A very rare autosomal recessive lysosomal storage disease characterized by accumulation of glycosphingolipids in many tissues, which lead to neurological and ophthalmic lesions and to frequent, severe, pulmonary infections.
N-acetyl-α-D-Galactosaminidase (NAGA); Schindler Disease; Kanzaki Disease.
Very rare (fewer than 20 cases reported).
Caused by mutation of gene α-N-acetylgalactosaminidase (α-GalNAc) located on 22q11. In individuals with Schindler disease, deficiency of the α-NAGA enzyme leads to an abnormal accumulation of certain complex compounds (glycosphingolipids) in many tissues of the body. It is classified among Oligosaccharides or glycoproteinoses.
Clinical evocation is difficult because the disorder is clinically heterogeneous.
The infantile form of Schindler Disease has an onset that occurs by the end of the first year of life. It is characterized by progressive hypotonia, extrapyramidal signs, and rapid psychomotor regression (as a result of abnormal lipid storage in nervous system).
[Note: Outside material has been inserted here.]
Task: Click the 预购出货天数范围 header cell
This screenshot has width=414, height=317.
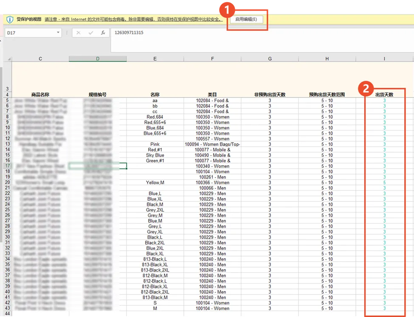Action: (x=327, y=95)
Death occurs within the first decade.
The adult form (Kanzaki Disease) is characterized by the presence of angiokeratomas (abnormal lipid storage in the vessels) and moderate mental retardation. Certitude diagnosis is biological: characteristic profile on the chromatography of urinary oligosaccharides, confirmed by the measurement of the α-N-acetylgalactosaminidase activity in leukocytes, fibroblasts, amniocytes, or trophoblasts.
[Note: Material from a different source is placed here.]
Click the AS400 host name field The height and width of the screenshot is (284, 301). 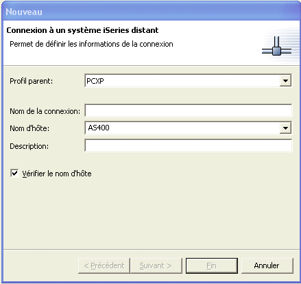coord(182,128)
In the infantile form, there is increasing neurological impairment, with progressive hypotonia, spasticity, no voluntary movements, decorticating posture, symmetric hyperreflexia, profound psychomotor retardation, and seizures by the age of 3 to 4 years. Other clinical features include ophthalmologic manifestations: bilateral optic atrophy, cortical blindness, nystagmus, and strabismus. Severe respiratory infections occur.
Precautions before anesthesia
Evaluate neurological status (clinical, CT/MRI, EEG, somatosensory evoked potentials) and muscular atrophy caused by nerve denervation (clinical). Assess respiratory function with chest radiograph.
Intraoperative positioning must be done carefully because of the severe spasticity. Patients affected with active pulmonary infections should be postponed when possible. The presence of residual respiratory tract infection should not be disregarded because the perioperative incidence of complications is very high.
Avoid succinylcholine because of the association of nerve demyelination and amyotrophic changes. The risk of hyperkalemia and sudden cardiac arrest is significant. Epileptic treatment has to be given the day of anesthesia. Consider anesthetic and antiepileptic drugs interactions.